How to complete this task:
Transcribe exactly, please, the line bearing "Instruction: Switch to the Collaborators tab" and all later lines through the end of the records, with the pictures left out.

Supplied records:
******************************
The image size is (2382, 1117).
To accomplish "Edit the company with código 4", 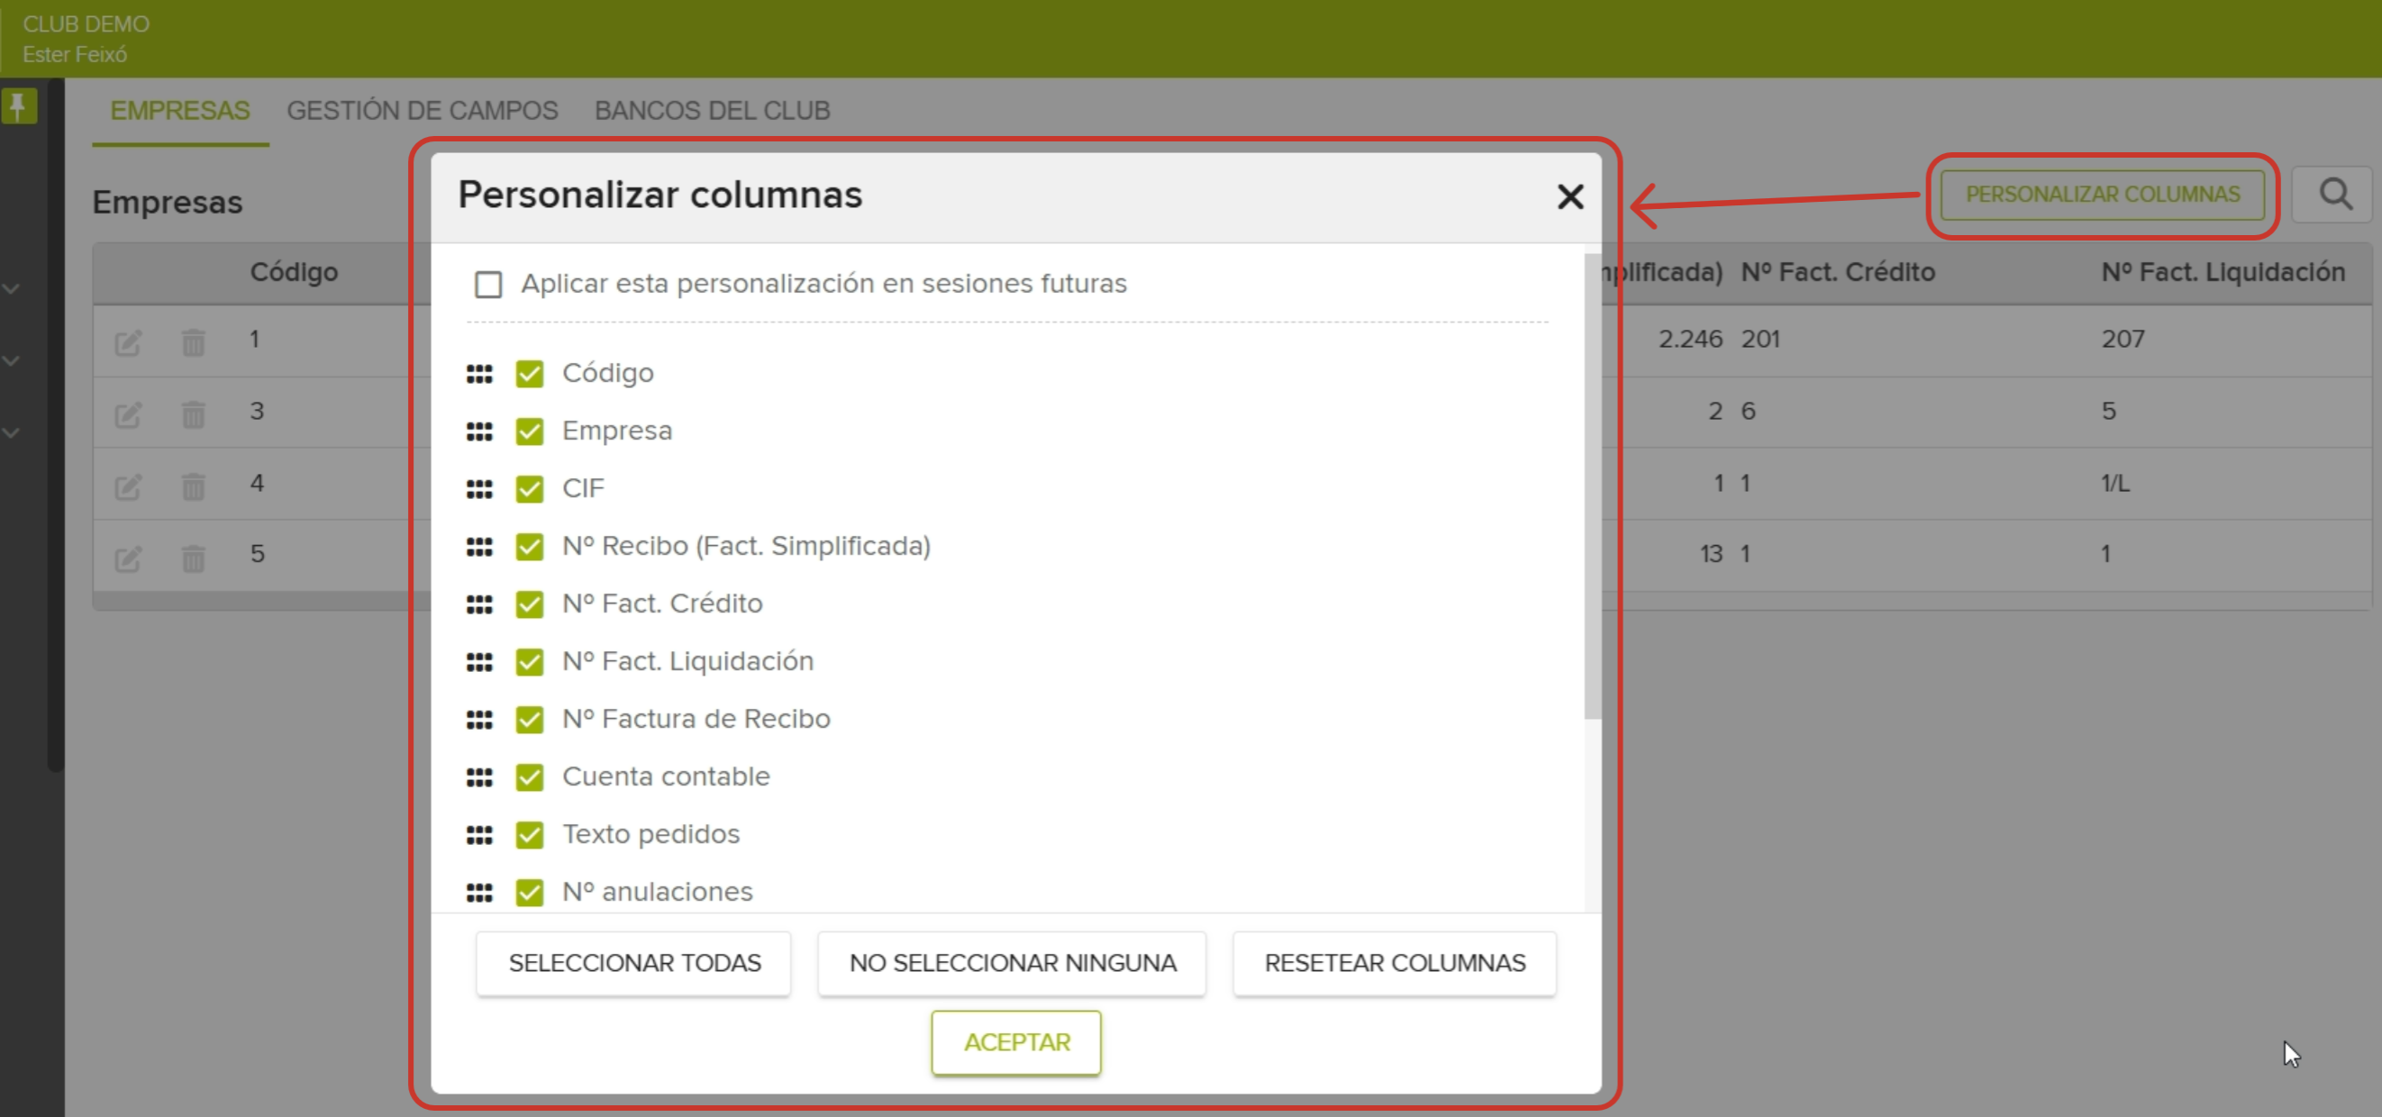I will click(x=129, y=487).
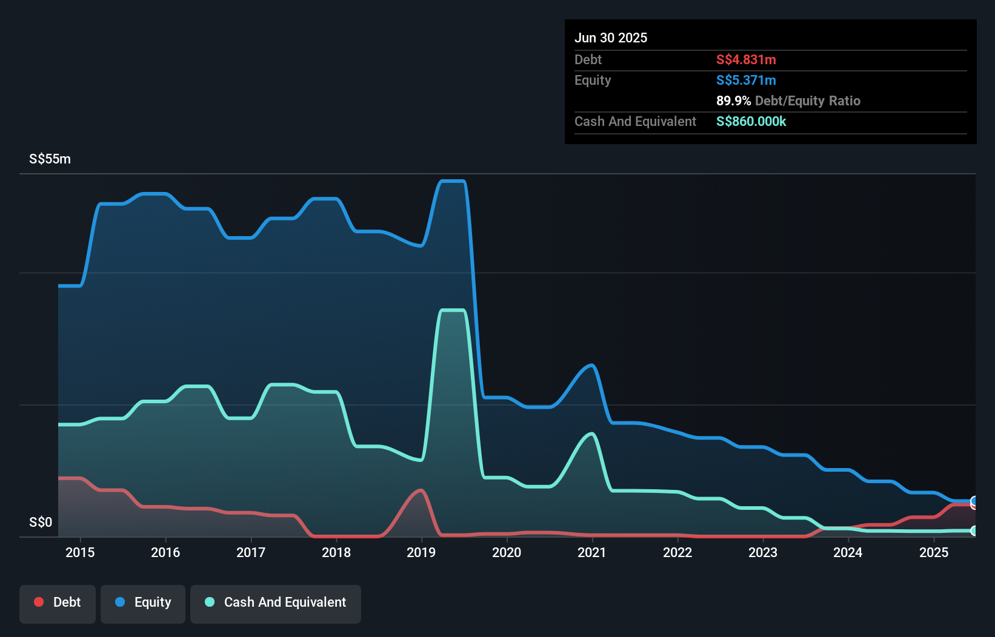This screenshot has width=995, height=637.
Task: Expand the Debt/Equity Ratio row
Action: (x=788, y=101)
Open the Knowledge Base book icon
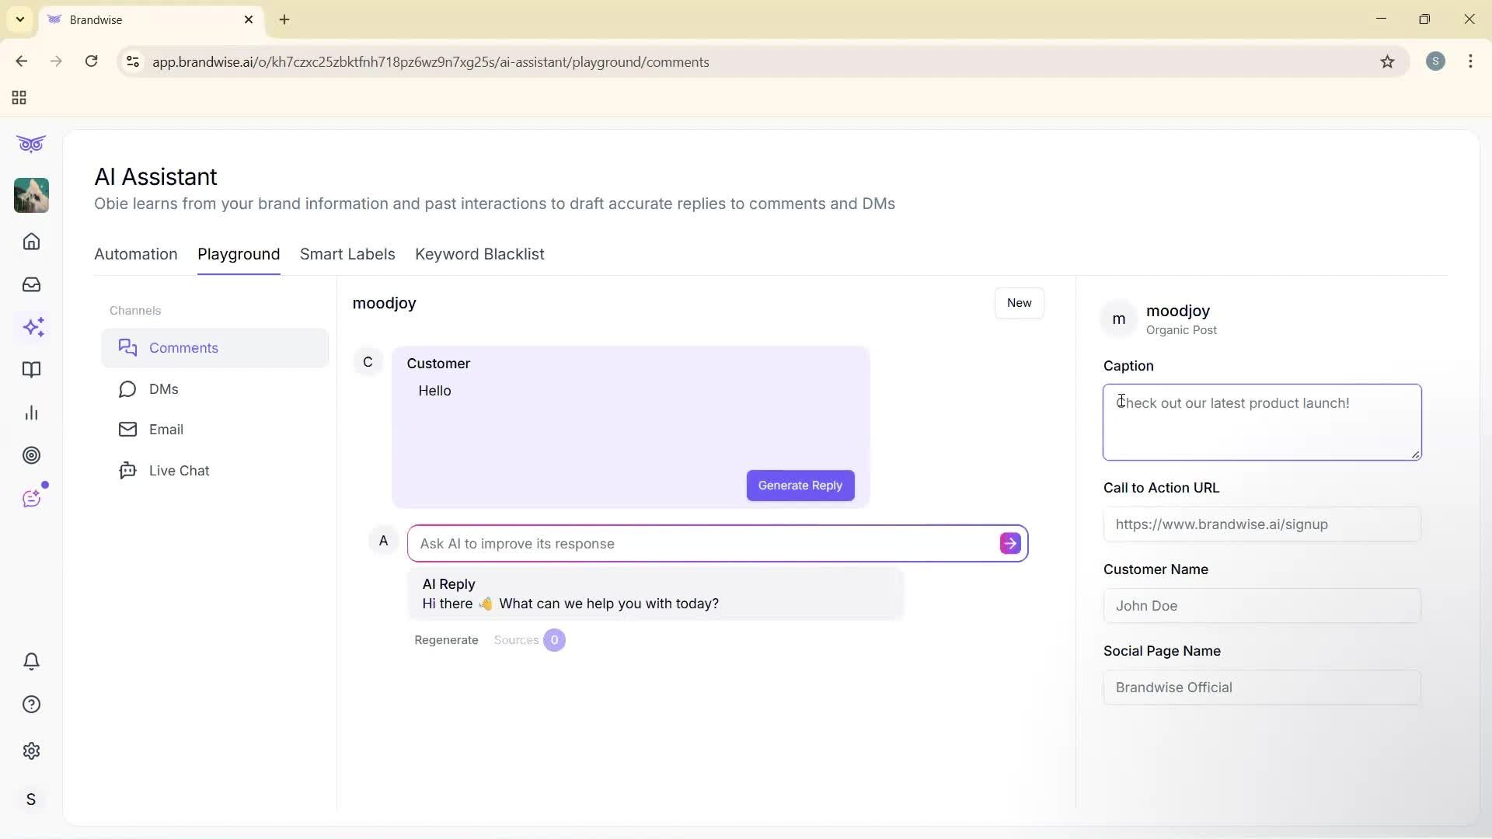 [31, 370]
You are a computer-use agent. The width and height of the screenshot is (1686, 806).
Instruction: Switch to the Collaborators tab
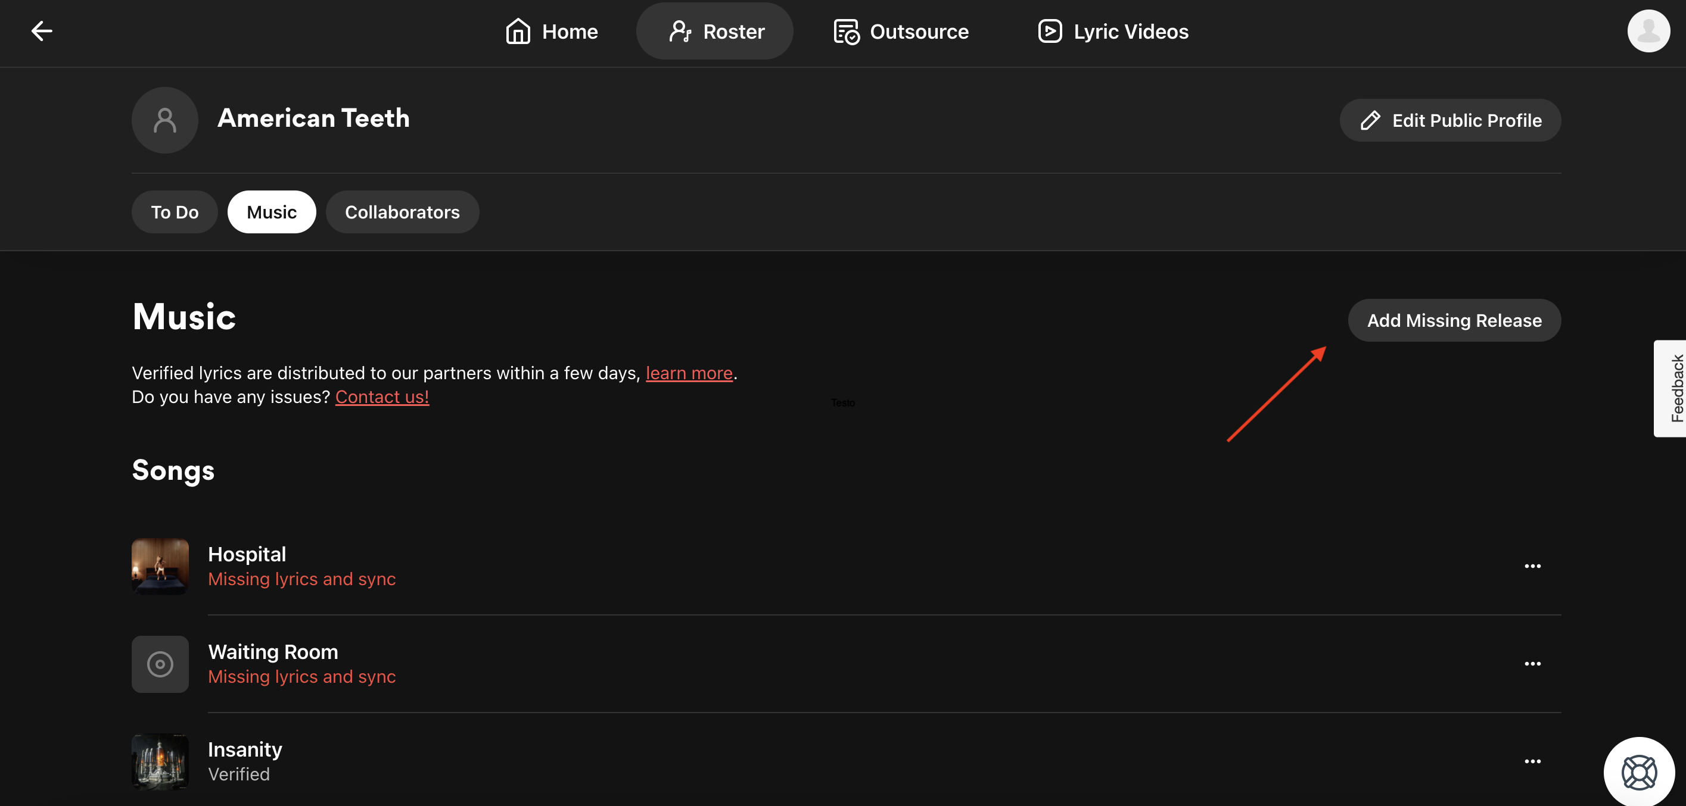point(402,212)
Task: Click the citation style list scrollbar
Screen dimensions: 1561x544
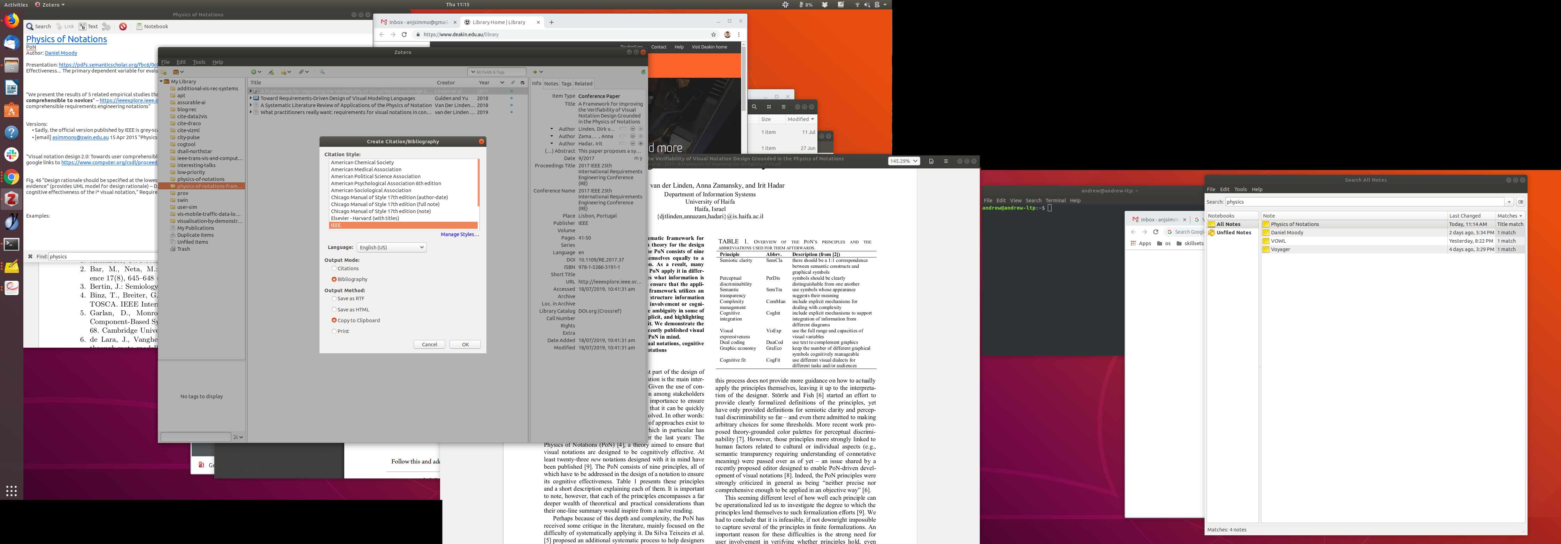Action: [x=479, y=182]
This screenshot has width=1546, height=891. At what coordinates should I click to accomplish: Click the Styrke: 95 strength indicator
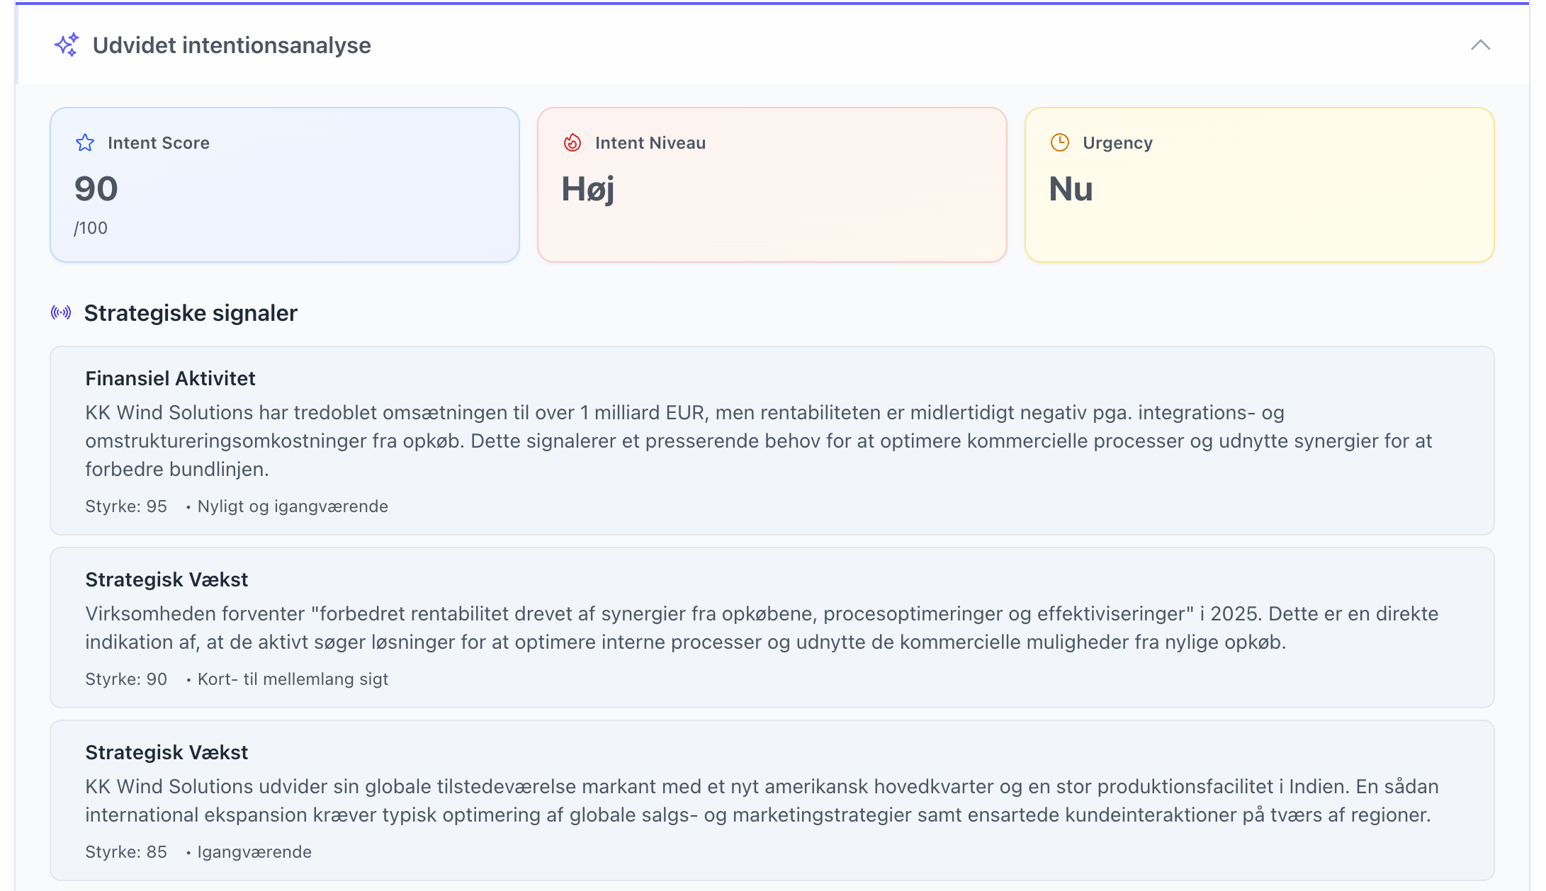tap(125, 506)
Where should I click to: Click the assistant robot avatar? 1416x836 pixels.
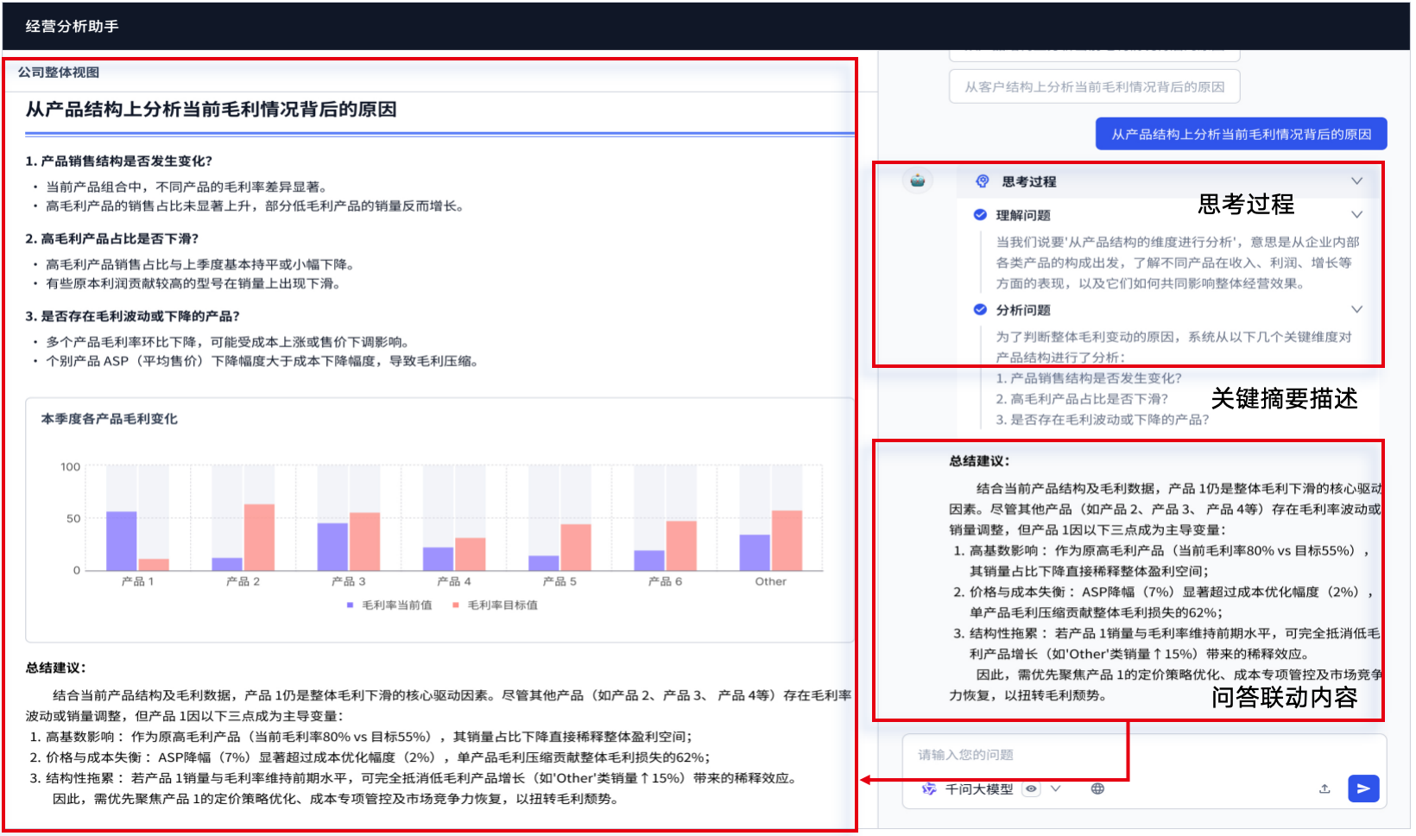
******************************
Written solution:
Instruction: Switch to the Collaborators tab
point(402,212)
Task: Click the citation style list scrollbar
Screen dimensions: 1561x544
Action: [x=479, y=182]
This screenshot has width=1546, height=891. At what coordinates should I click to accomplish: Click the Styrke: 95 strength indicator
tap(125, 506)
Where should I click to: Click the assistant robot avatar? 1416x836 pixels.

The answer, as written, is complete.